▶ **Task objective**
Return every line of the entries that contains the word "Viewport".

▶ **Entries supplied**

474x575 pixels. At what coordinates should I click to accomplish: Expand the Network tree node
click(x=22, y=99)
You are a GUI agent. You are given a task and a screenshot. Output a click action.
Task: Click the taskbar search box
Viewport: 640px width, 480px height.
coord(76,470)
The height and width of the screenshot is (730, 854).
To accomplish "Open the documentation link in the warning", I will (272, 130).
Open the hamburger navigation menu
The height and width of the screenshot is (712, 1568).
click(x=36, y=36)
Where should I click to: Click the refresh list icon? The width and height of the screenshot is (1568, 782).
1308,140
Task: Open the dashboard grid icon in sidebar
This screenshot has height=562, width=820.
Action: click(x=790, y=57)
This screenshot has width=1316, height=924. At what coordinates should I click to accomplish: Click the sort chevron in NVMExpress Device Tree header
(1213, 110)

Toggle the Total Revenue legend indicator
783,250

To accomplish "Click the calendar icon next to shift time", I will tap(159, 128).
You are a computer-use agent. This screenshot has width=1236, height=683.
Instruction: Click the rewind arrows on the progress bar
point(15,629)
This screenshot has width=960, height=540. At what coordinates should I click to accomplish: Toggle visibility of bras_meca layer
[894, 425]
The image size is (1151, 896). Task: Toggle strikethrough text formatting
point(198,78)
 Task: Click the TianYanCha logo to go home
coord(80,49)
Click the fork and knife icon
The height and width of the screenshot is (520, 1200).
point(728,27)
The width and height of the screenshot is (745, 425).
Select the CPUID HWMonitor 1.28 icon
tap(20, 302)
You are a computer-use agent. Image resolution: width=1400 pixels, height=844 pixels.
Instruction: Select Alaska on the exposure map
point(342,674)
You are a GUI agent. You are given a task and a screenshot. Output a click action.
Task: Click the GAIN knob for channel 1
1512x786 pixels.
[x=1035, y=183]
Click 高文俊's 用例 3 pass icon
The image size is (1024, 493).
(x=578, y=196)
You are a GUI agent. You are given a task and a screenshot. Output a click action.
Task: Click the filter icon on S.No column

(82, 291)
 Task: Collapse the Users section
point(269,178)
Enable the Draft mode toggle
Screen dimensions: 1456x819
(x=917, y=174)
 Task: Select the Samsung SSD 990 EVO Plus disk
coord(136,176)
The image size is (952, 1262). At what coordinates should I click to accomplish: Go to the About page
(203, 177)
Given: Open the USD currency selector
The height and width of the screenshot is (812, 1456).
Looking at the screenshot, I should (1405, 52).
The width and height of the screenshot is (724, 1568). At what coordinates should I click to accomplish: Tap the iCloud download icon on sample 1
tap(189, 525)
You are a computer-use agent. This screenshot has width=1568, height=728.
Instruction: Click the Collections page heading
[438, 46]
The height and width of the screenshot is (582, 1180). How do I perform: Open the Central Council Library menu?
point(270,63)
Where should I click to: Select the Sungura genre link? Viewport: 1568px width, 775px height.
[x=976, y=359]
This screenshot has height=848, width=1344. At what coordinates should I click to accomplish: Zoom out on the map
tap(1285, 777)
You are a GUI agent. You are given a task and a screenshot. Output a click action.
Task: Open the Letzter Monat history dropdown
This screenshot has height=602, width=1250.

▶ **Solved problem**
Viewport: 640px width, 480px height.
Where should I click to: Select the Sungura genre link? Viewport: 1568px width, 775px height.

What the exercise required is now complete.